Since the beginning of 2012, for one of our clients with a big news website, we recognized a drastic increase in website traffic without an accompanying increase in ad impressions. Under normal conditions, an increase in traffic would be a positive sign; however, in this case it was caused by end user software that turned normal web users into aggressive web crawlers. This essentially created an accidental but consistent distributed DoS (denial of service) attack.
Here, we explain how we identified the cause and mitigated its effects.
Upon examining the access log files, we discovered that the extra traffic (between 30-80%) had the following user agent string:
Mozilla/5.0 (Windows; U; Windows NT 5.1; en-US; rv:126.96.36.199) Gecko/2009042316 Firefox/3.0.10 (.NET CLR 3.5.30729)
This is strange because Firefox 3.0.10 is a very old (more or less extinct) browser version. Looking closer at the traffic patterns, we came to the conclusion that the traffic was not coming from real website visitors but from a web crawler. We shared our findings on serverfault.com and found a few other website owners having exactly the same strange traffic patterns on their websites. The source IP addresses were distributed around the world.
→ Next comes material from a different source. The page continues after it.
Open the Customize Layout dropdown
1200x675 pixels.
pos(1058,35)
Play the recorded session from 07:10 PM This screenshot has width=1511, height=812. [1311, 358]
Tracing back the IP addresses mainly revealed Internet end users, which is uncommon for a normal web crawler. At that point, we were not able to identify the root cause, so we decided to block all requests coming from that specific user agent string.
The following graph shows the traffic for one day in May 2012. There were over 20 Million page views with a peak of over 2000 requests per second.
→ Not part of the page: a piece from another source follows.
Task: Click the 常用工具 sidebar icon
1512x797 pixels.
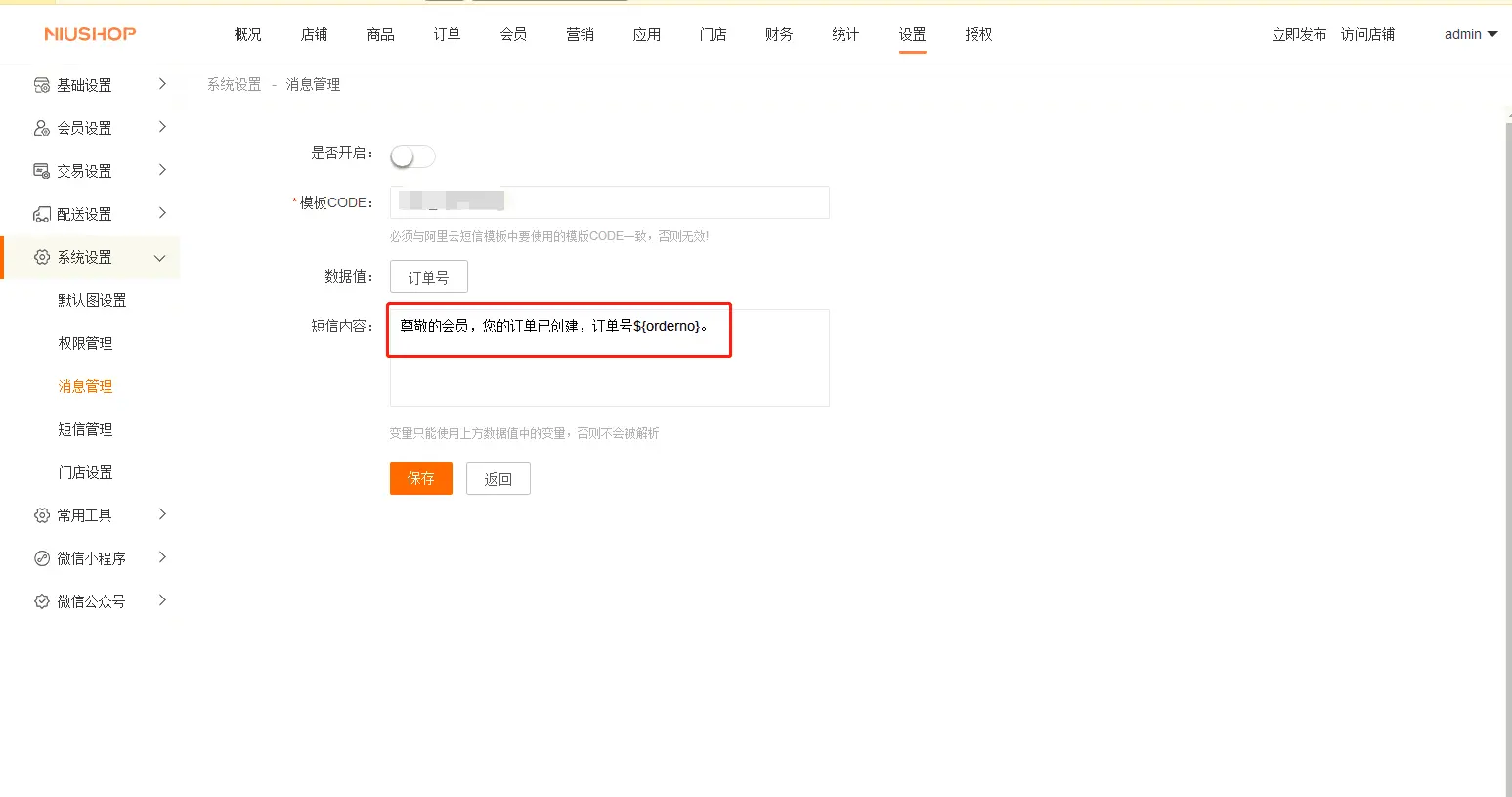Action: pos(41,515)
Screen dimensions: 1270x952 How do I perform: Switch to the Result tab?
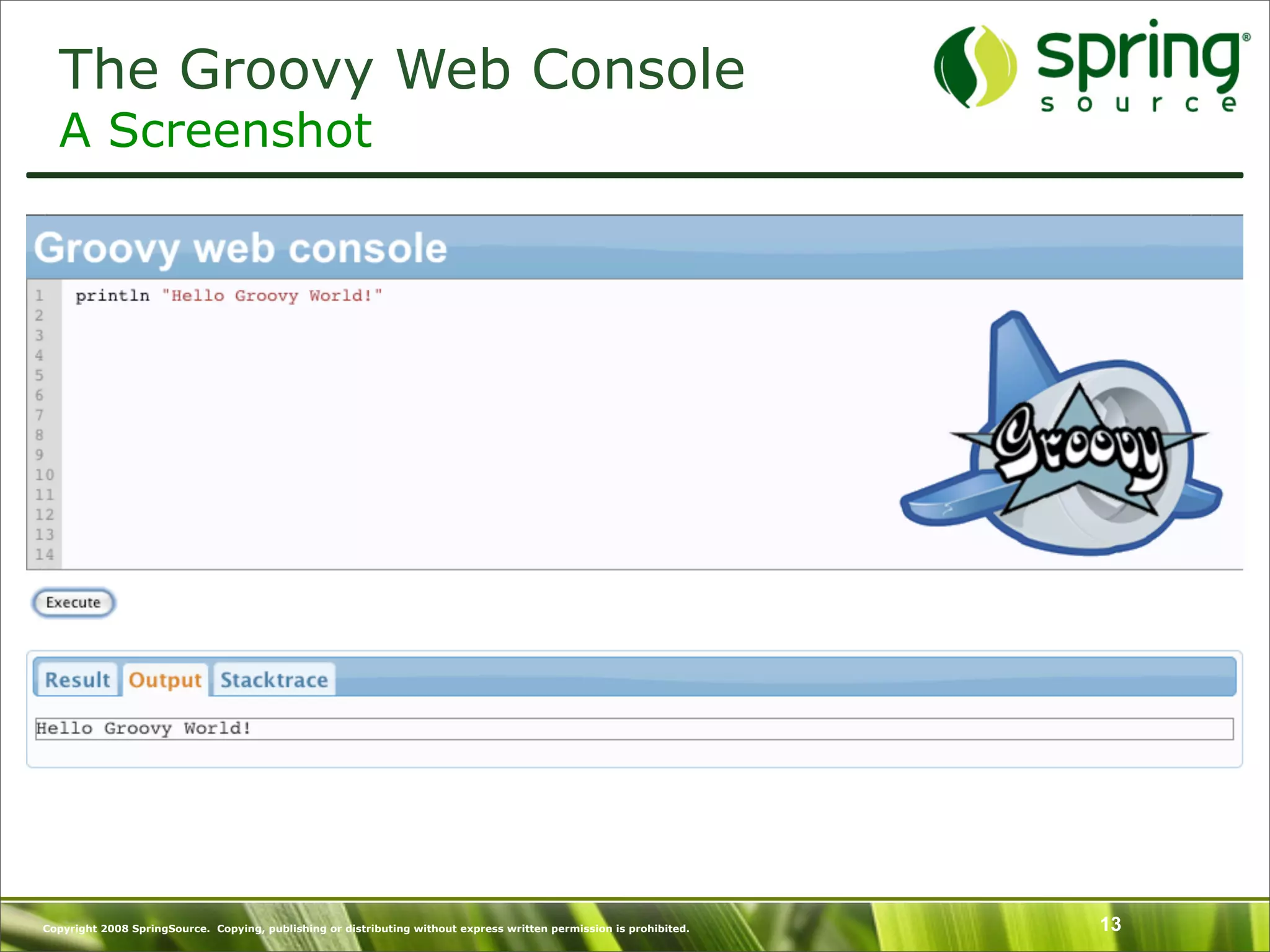click(x=77, y=680)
For that day you can see that the majority (~82%) of page requests got blocked because they used that specific user agent string.
Blocking the web crawler was very effective. Unfortunately, it didn't last very long:
- before June, we were transferring up to 1TB of data per day and blocking between 30-80% page requests
- in mid June, we were transferring up to 2TB, which doubled our bandwidth costs
The following graphs shows how blocking the crawler became less effective.
Help came from dflaw (a serverfault user). He found out that the crawler was using a new user agent string:
Luckily, this unique user agent string also pointed us to the root cause: Genieo. Genieo provides a software product for Windows and Mac computers. In short, it builds a personalized homepage containing recent news headlines. When installed, it runs in the background and constantly browses the Internet for news that you might be interested in. Basically, it runs a web crawler on your computer that connects to news websites directly. You can use the "systray" icon to stop the background browsing / crawling.
Currently, the web traffic caused by Genieo is very high because every single computer that has the Genieo software installed is busy crawling the Internet at a high rate. The Genieo product looks interesting and could potentially drive some real visitors to news websites. It is also obviously a useful product to have developed a user base. However, the rate of crawling and the resulting extra bandwidth costs forced us to make the unfortunate decision to block Genieo again.
We contacted Genieo and they told us that a recent updated did reduce the amount of web traffic caused by their software. They are aware of the issue, and have planned future improvements that will reduce the amount even more. We can already confirm that traffic from Genieo has dropped.
For us, it is important that Genieo identifies their crawler by a unique user agent string. This allows us to measure and control it if deemed necessary. Unfortunately, it doesn't look like Genieo is very consistent about their user agent string yet. We found the following user agent strings:
For HTML documents:
- Mozilla/5.0 (Windows NT 6.1; rv:11.0) Gecko/20100101 Firefox/11.0
- Mozilla/5.0 (Windows; U; Windows NT 5.1; en-US; rv:188.8.131.52) Gecko/20100401 Firefox/3.6.3 (.NET CLR 3.5.30729)
For binary files such as images:
(This probably depends on the version of Java that each user has installed.)
We shared our results with Genieo and they have promised to fix the user agent string soon. We'll update this blog post as soon as Genieo has implemented changes.